Lei sbuffava per il freddo e iniziava a essere molto irritata.
Non comprendeva la ragione di essere lì a battere i denti con quella temperatura sotto zero.
Senza dire una parola, lui aveva steso a terra il giaccone, calpestandolo per appiattire la neve sottostante.
Poi si era liberato del maglione, restando solo con la T-shirt, aveva sfilato gli stivali texani che portava ai piedi e li aveva posati al margine del giaccone.
Si era seduto sul giaccone a terra, assumendo la postura del loto.
Aveva giunto le mani in posizione di preghiera e iniziato una profonda respirazione Tummo, riempiendo i polmoni di ossigeno e dell’energia vitale presente nell’universo.

- Sei sicuro di sentirti bene? – aveva chiesto lei, sconcertata.
Lui aveva risposto con una pausa della respirazione:

- Benissimo, amore.
Era rimasta a guardarlo allibita, scuotendo scettica la testa.

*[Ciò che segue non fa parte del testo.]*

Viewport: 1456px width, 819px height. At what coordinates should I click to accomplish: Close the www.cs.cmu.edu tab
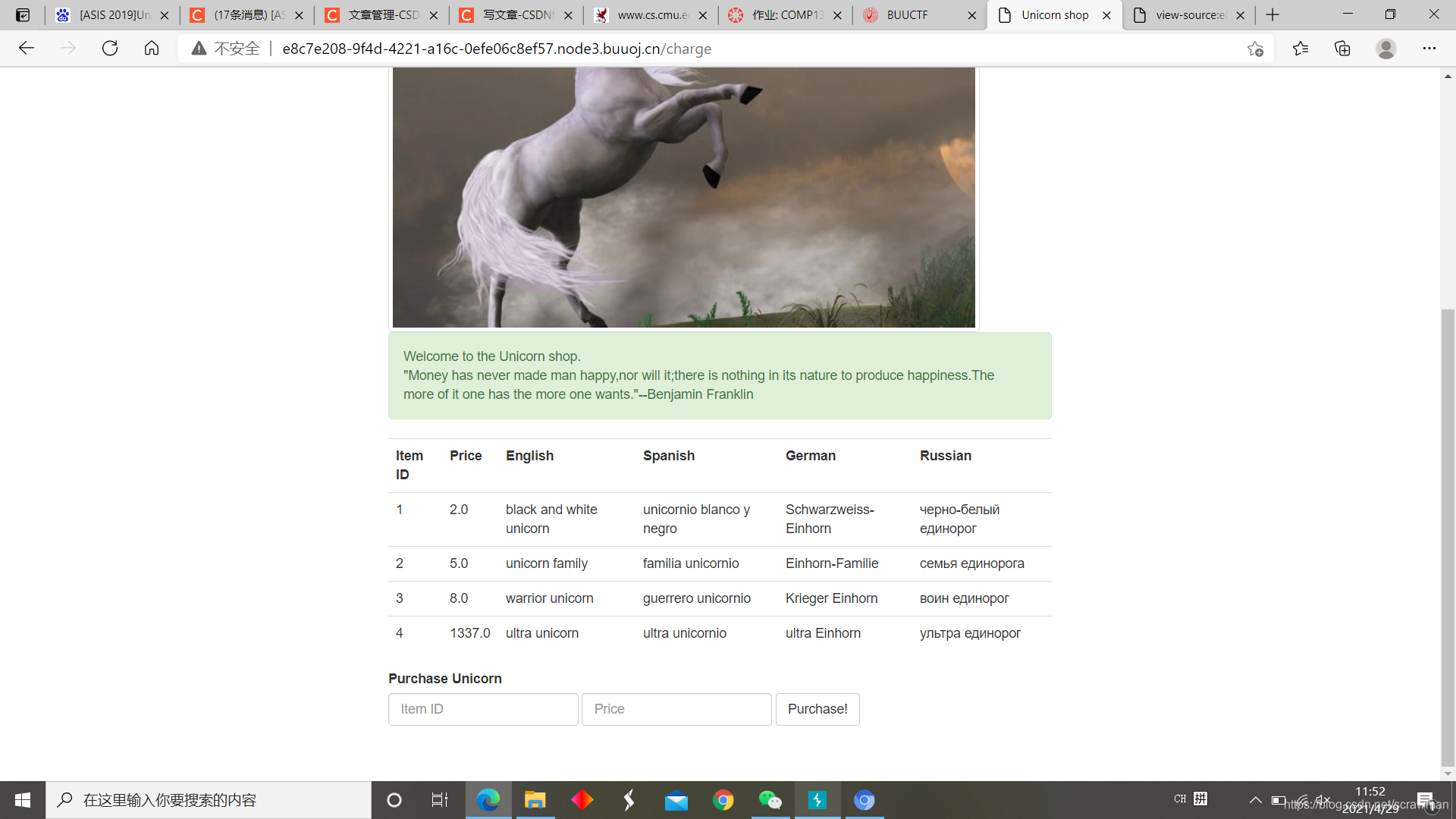pos(702,15)
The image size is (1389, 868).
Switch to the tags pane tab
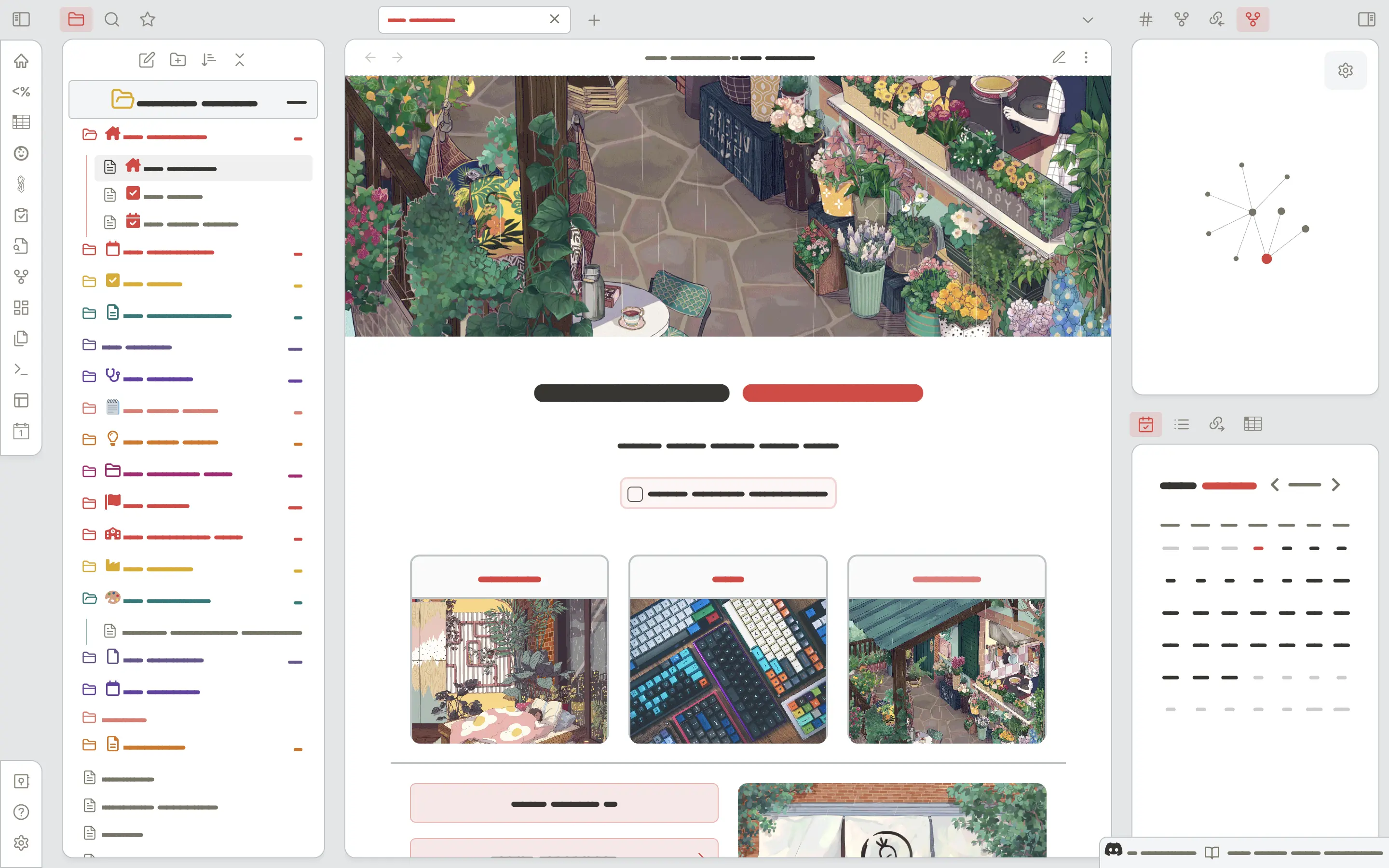[x=1145, y=19]
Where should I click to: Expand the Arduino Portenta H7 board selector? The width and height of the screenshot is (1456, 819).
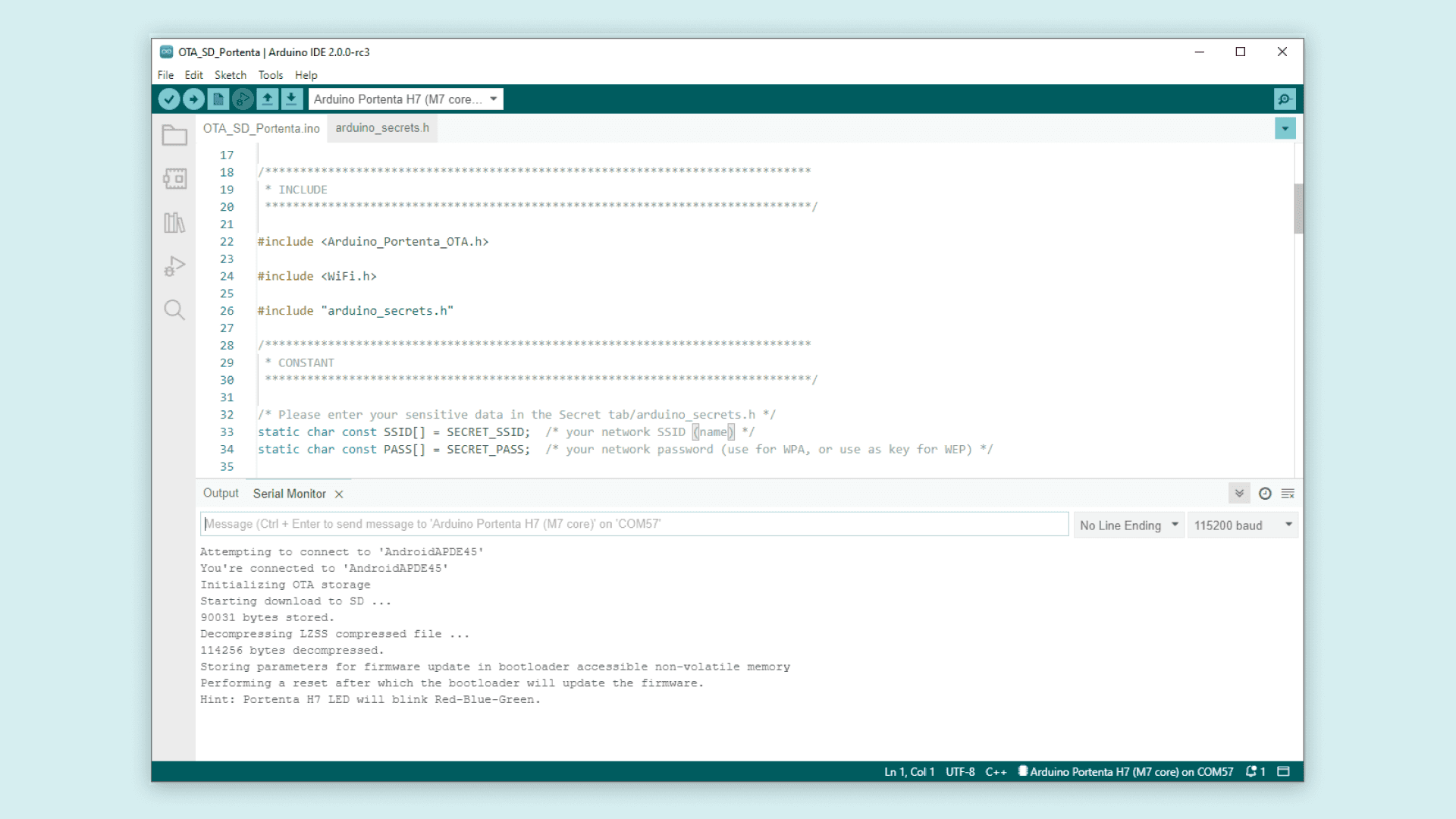(x=406, y=99)
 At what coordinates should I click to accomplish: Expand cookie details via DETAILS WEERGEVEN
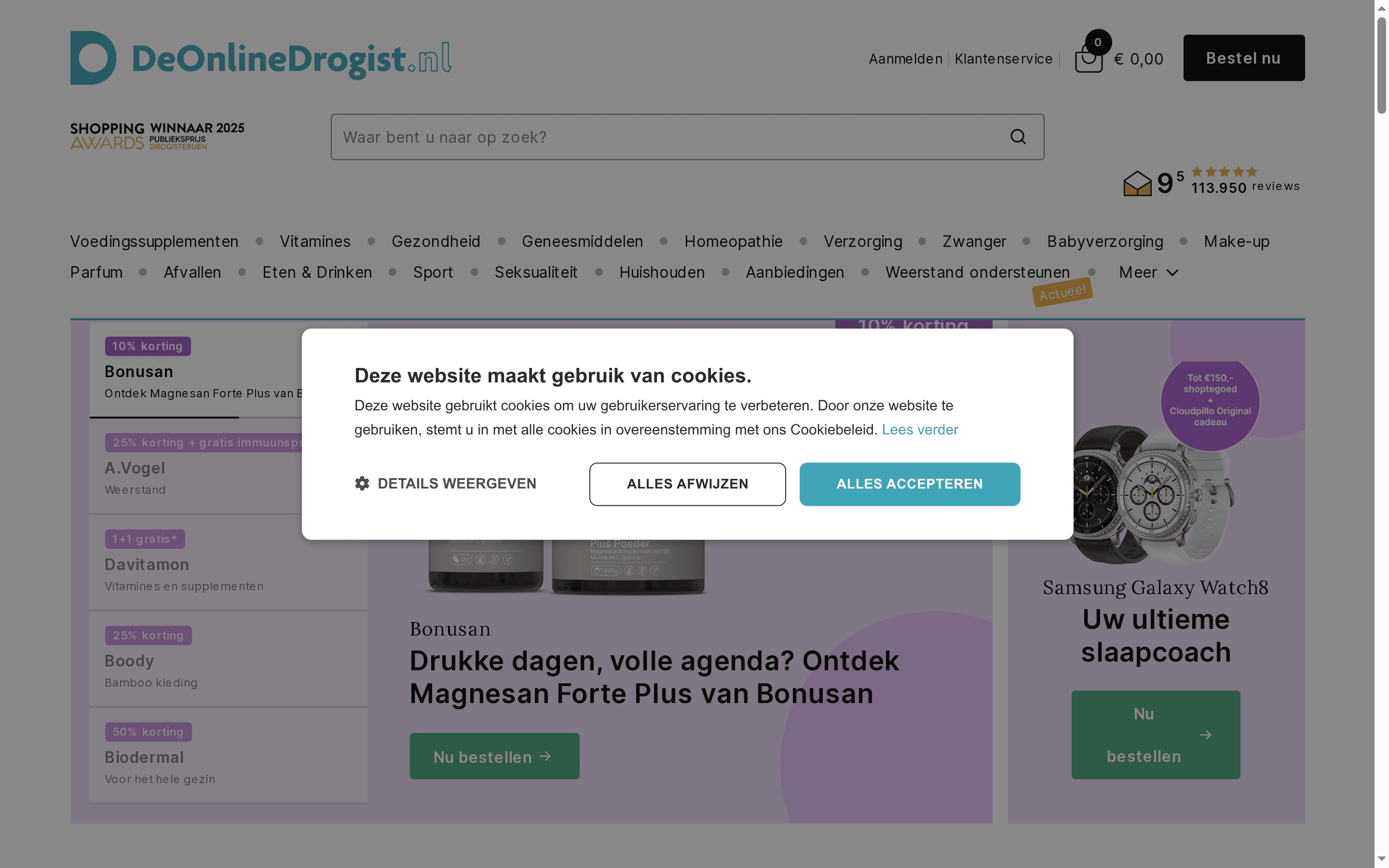457,483
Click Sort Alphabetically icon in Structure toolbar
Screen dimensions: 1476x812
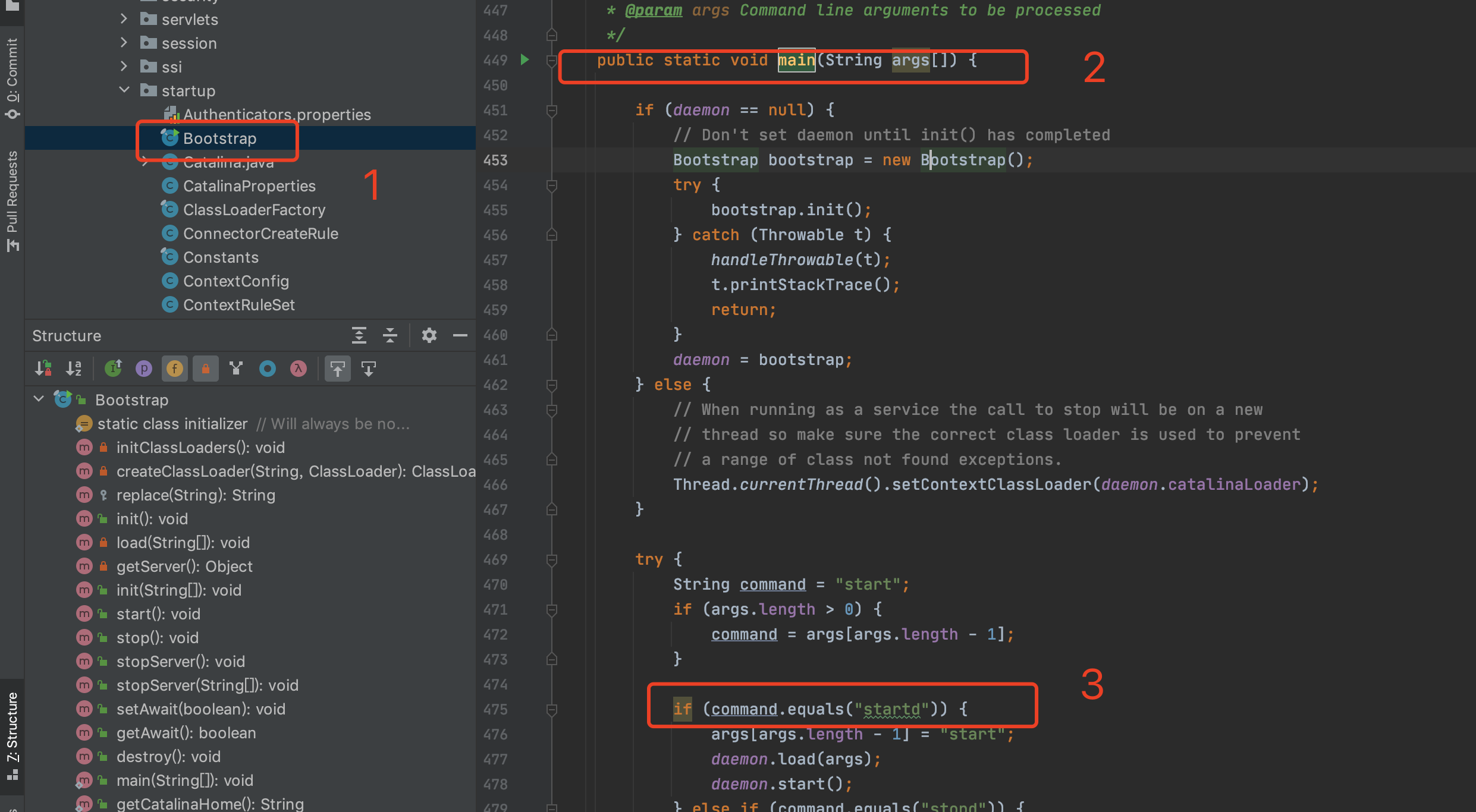[x=74, y=369]
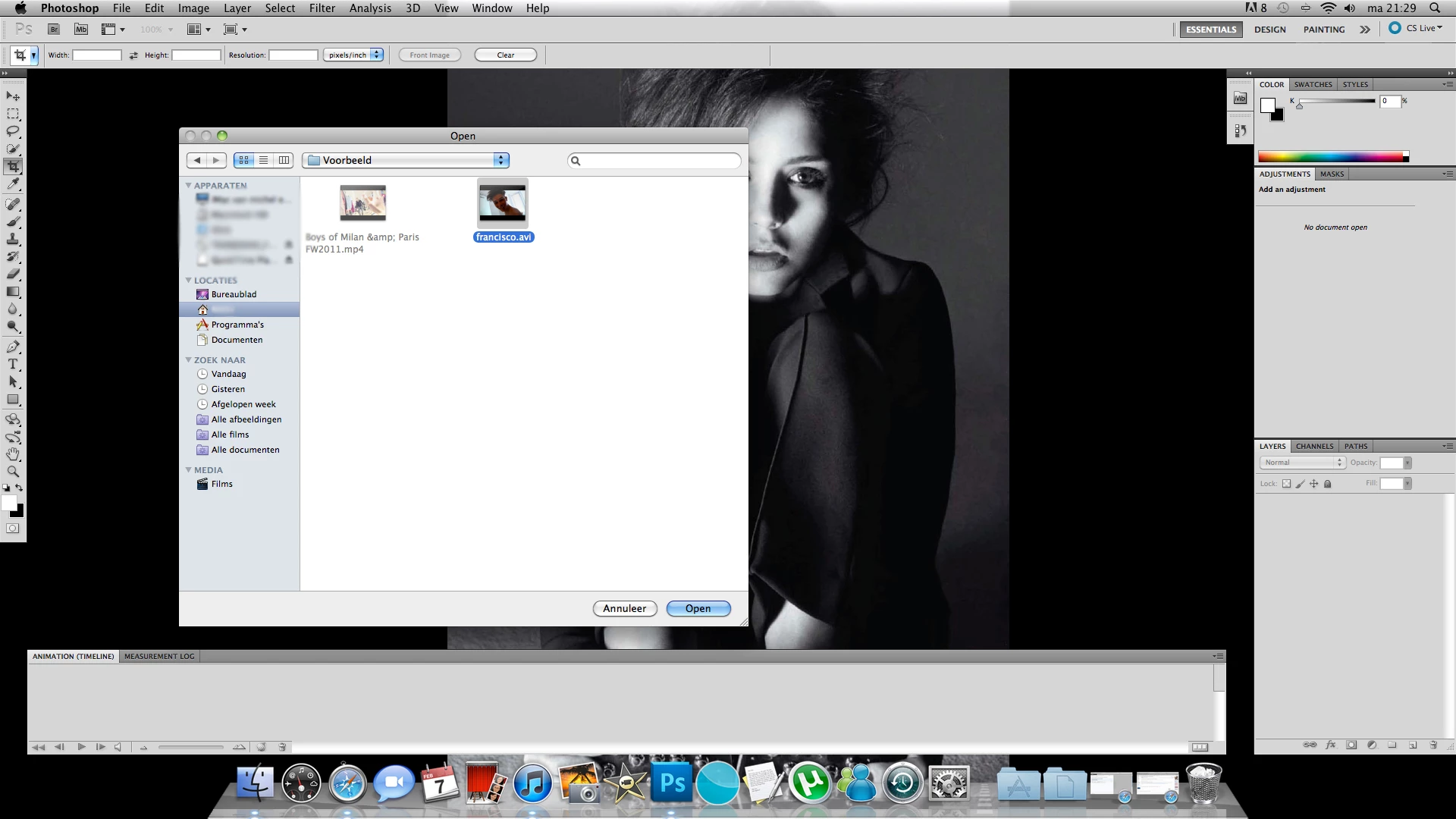This screenshot has width=1456, height=819.
Task: Launch Bridge from the options bar
Action: pyautogui.click(x=54, y=30)
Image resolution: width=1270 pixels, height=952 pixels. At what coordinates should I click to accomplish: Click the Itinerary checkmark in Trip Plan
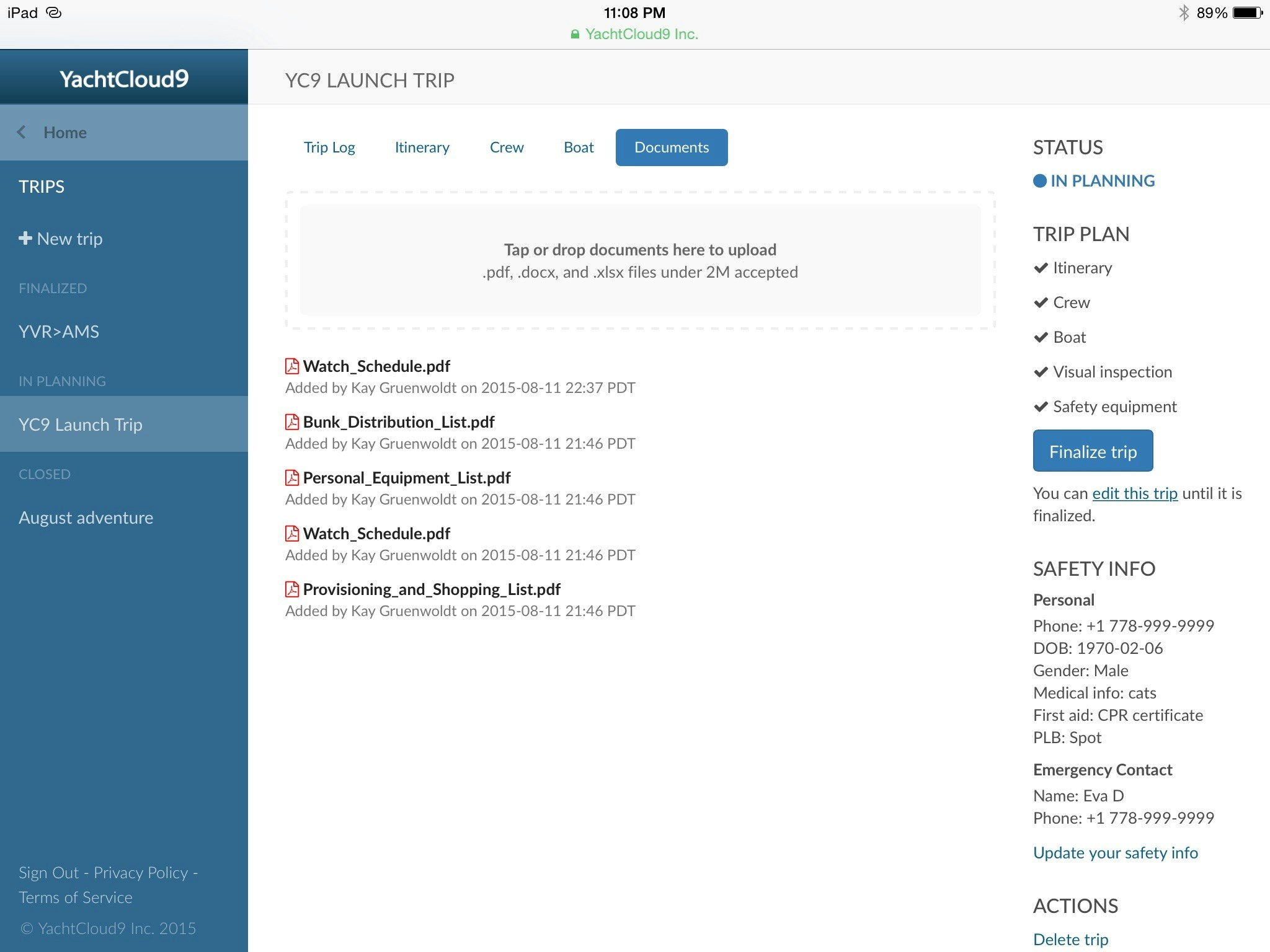point(1041,268)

- Ma non senti che freddo fa? Ti prenderai un accidente.
Le aveva sorriso e continuava l’esercizio di riscaldamento, senza risponderle.

Tra le pratiche di noviziato dei monaci tibetani vi è quella di meditare, alla temperatura di meno venticinque gradi, sulla superficie di un lago gelato durante l’inverno himalayano, coperti solo di un lenzuolo bagnato che, scaldando il corpo attraverso la respirazione Tummo, riescono ad asciugare su di sé.
Si dice che l’esercizio comporti l’asciugatura fino a venti lenzuola.
Quando aveva terminato la pratica, l’aveva invitata a posargli i palmi delle mani sul petto: la sua pelle era calda, le mani di lei gelide.
Leggendo lo stupore nei suoi occhi, divertito le aveva detto:

-Dai, spogliati e fai una delle tue corsette, può darsi che ti scaldi anche tu.

Questa strana situazione che stava vivendo aveva nel fondo due ragioni.
La prima, di ordine fisico, legata al suo rapporto con Nella; la seconda, di ordine spirituale, legata al suo rapporto col Dharma e il Buddha.

La prima l’aveva risolta nella primavera di quell’anno, lasciandola.
La seconda si è rivelata più complessa e la sta ancora cercando di risolvere, dopo quasi sessant’anni.